The day after Donald Trump was elected president, the Rev. Susan Springer wrote to her congregation that they should strive to behave as Godly people who spread hope even though “the world is clasping its head in its hands and crying out in fear.”
That Sunday, one of the ushers at Springer’s church was Neil Gorsuch — soon to become President Trump’s nominee for the open spot on the Supreme Court.
Gorsuch has staked his own conservative positions on numerous issues, including topics of religious concern: In cases involving the art supply chain Hobby Lobby and the Catholic order Little Sisters of the Poor, both of which eventually reached the Supreme Court, Gorsuch ruled in favor of religious conservatives who said the Affordable Care Act infringed on their religious freedom to not pay for contraception.
But at church, he often hears a more liberal point of view.
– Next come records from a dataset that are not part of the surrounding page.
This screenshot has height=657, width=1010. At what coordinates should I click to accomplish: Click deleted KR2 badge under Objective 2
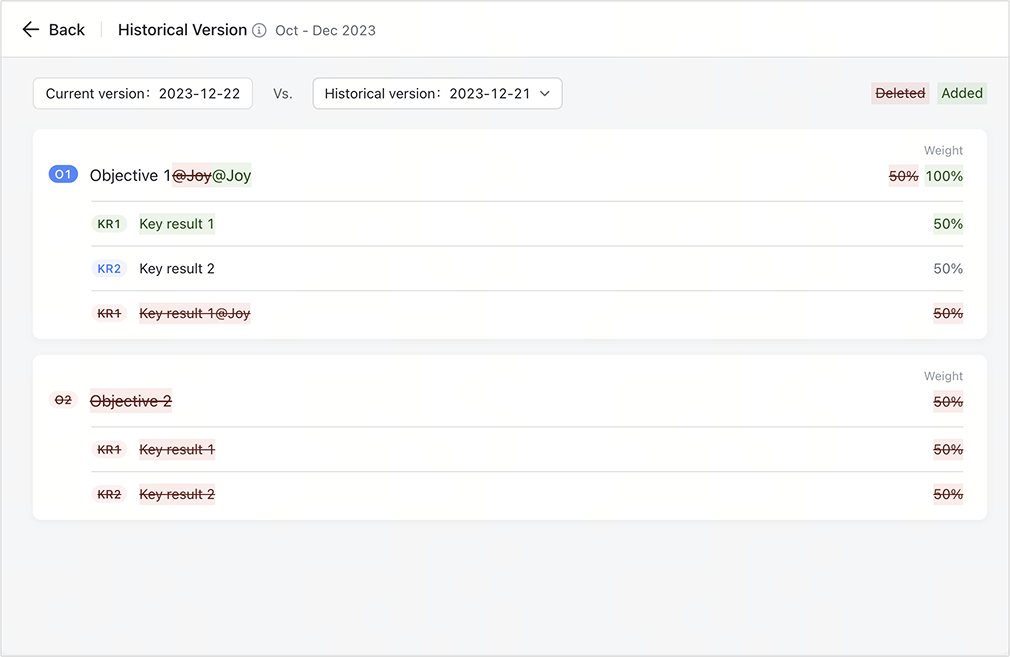click(109, 494)
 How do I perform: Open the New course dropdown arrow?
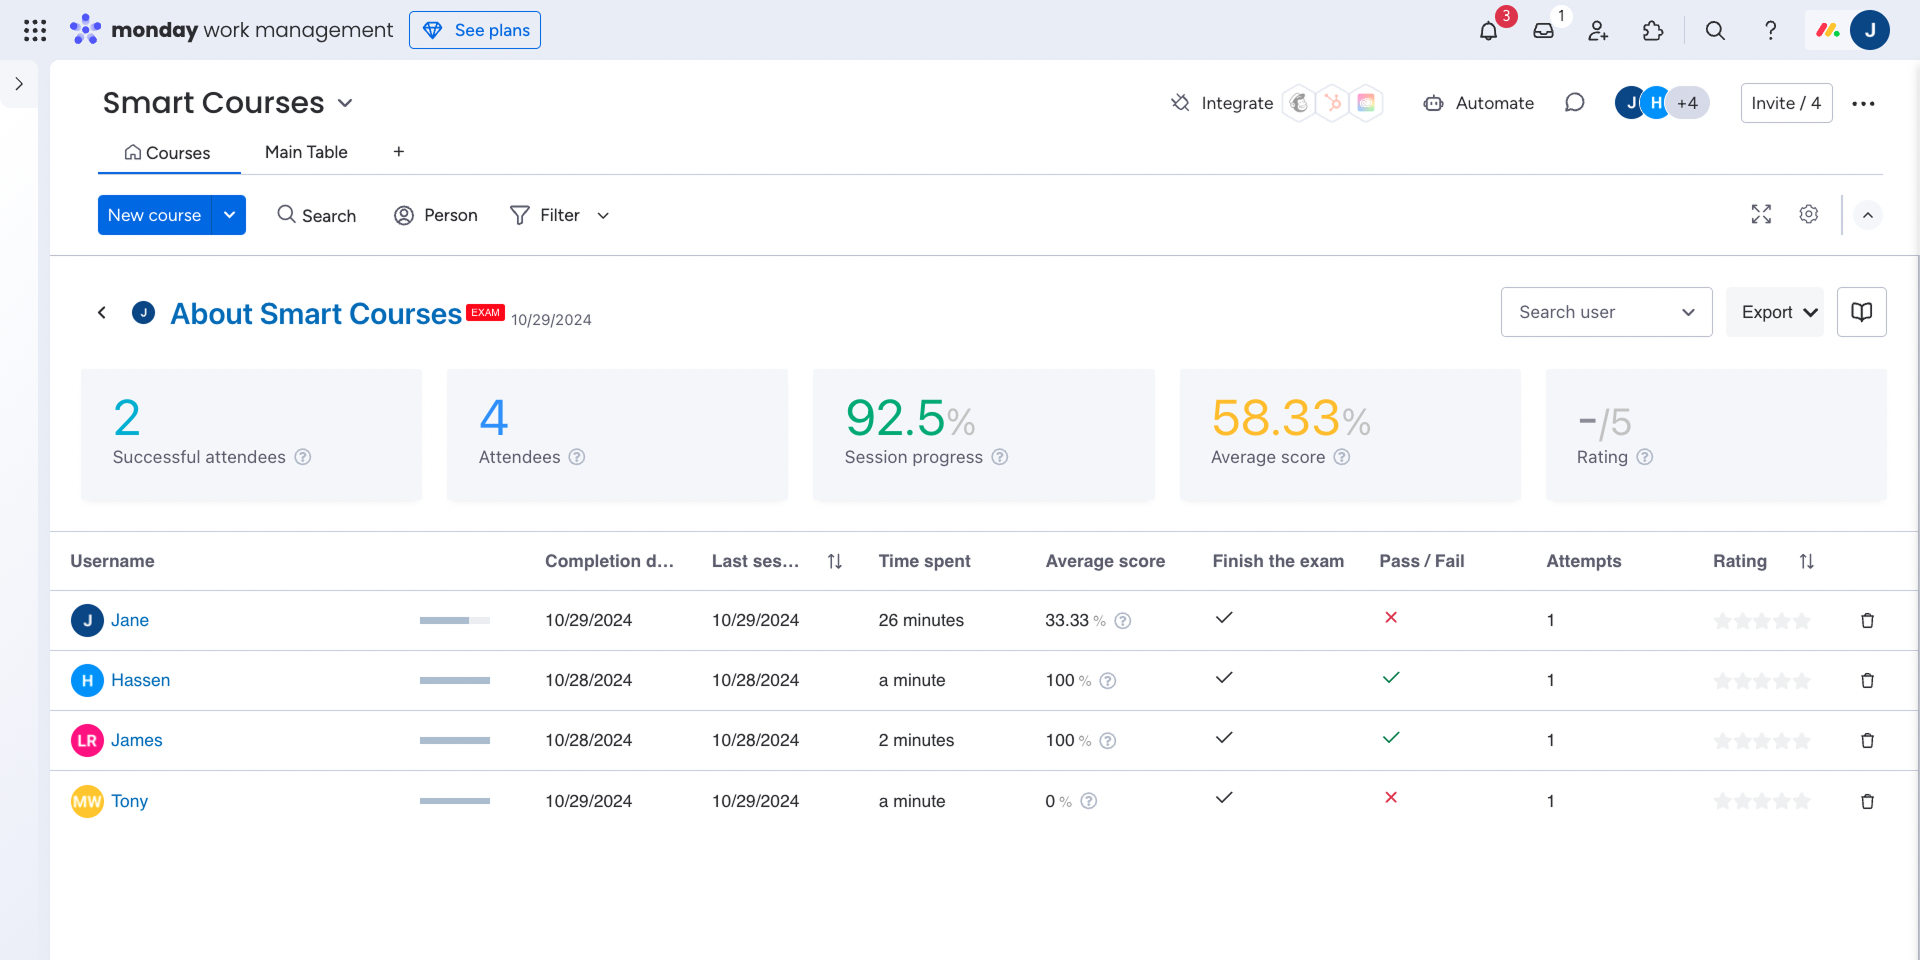229,215
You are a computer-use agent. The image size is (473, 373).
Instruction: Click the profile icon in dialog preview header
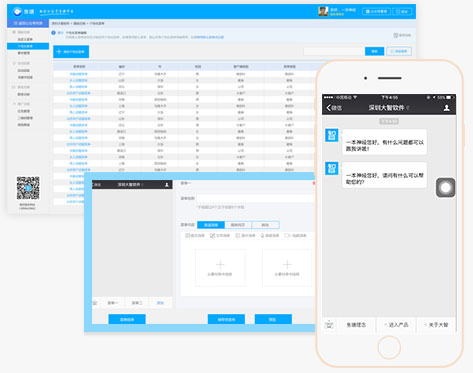pos(167,185)
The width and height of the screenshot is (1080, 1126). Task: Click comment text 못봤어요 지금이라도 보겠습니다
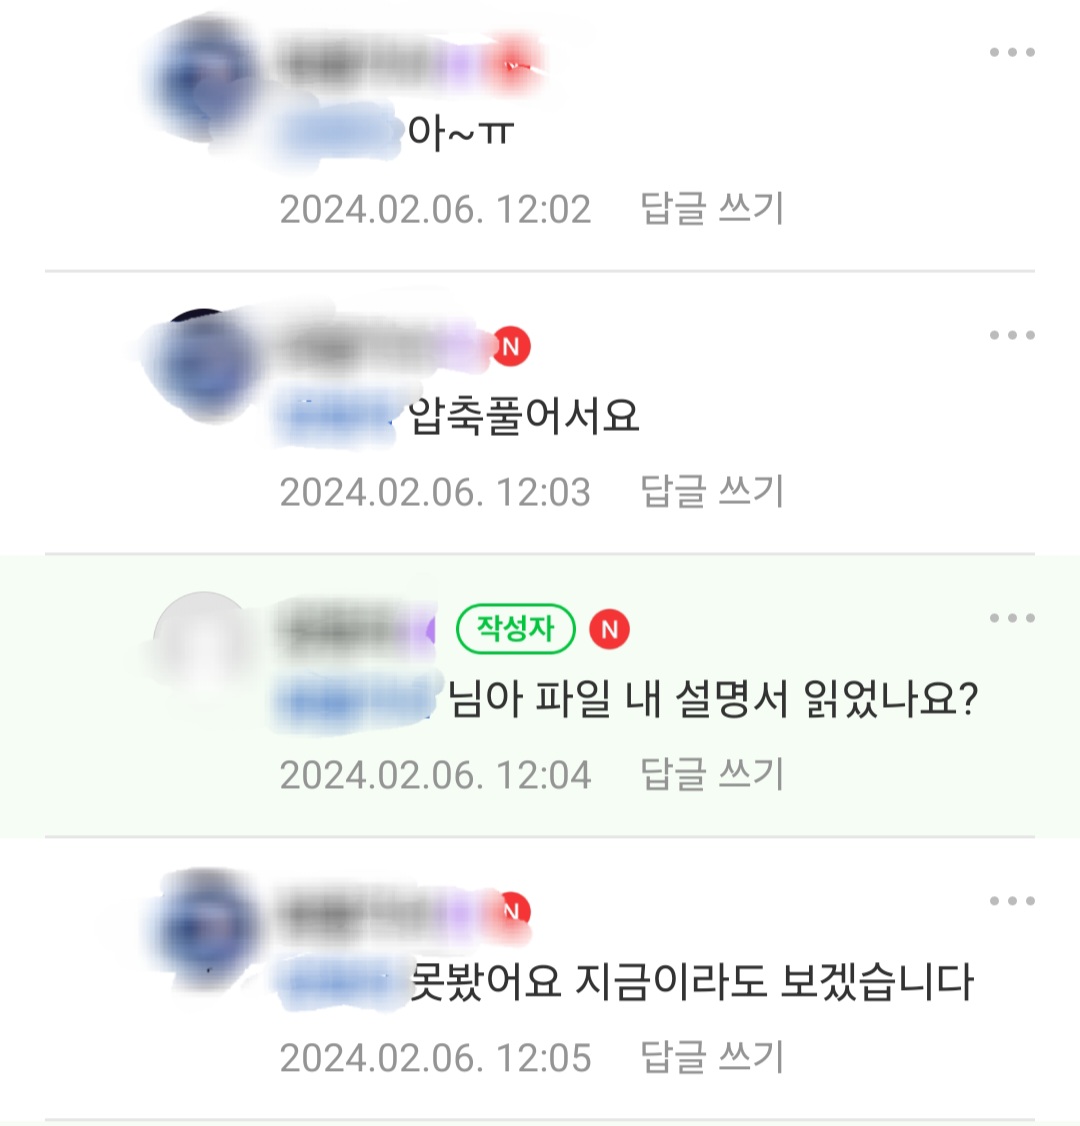(x=692, y=982)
He belongs to St. John’s Episcopal Church in Boulder, Colo., the Episcopal diocese of Colorado confirmed on Wednesday. Church bulletins show that the judge has been an usher three times in recent months. His wife Louise frequently leads the intercessory prayer and reads the weekly Scripture at Sunday services, and his daughters assist in ceremonial duties during church services as acolytes.
If he joins the Supreme Court, Gorsuch as an Episcopalian would be the first Protestant member since 2010. Five current members are Catholic and three are Jewish, and the late Justice Antonin Scalia was Catholic as well.
The last time a Protestant was appointed was in 1990, when President George H. W. Bush picked David Souter — also an Episcopalian. The shift in the Court’s religious makeup over the past quarter-century has been widely noted; for most of the country’s history, it was an entirely or predominantly Protestant body, just like the presidency and the U.S. Congress.
Religious groups of varying political persuasions expressed their opinions of Gorsuch’s nomination on Tuesday and Wednesday. Liberal faith groups and nontheistic groups including the Union for Reform Judaism, the Secular Coalition for America and the Freedom from Religion Foundation voiced strong concerns. Many evangelical Christians — who spoke frequently when they voted for Trump of their hopes for a conservative justice who would overturn the Roe v. Wade decision that legalized abortion — met the news of Gorsuch’s nomination with glee.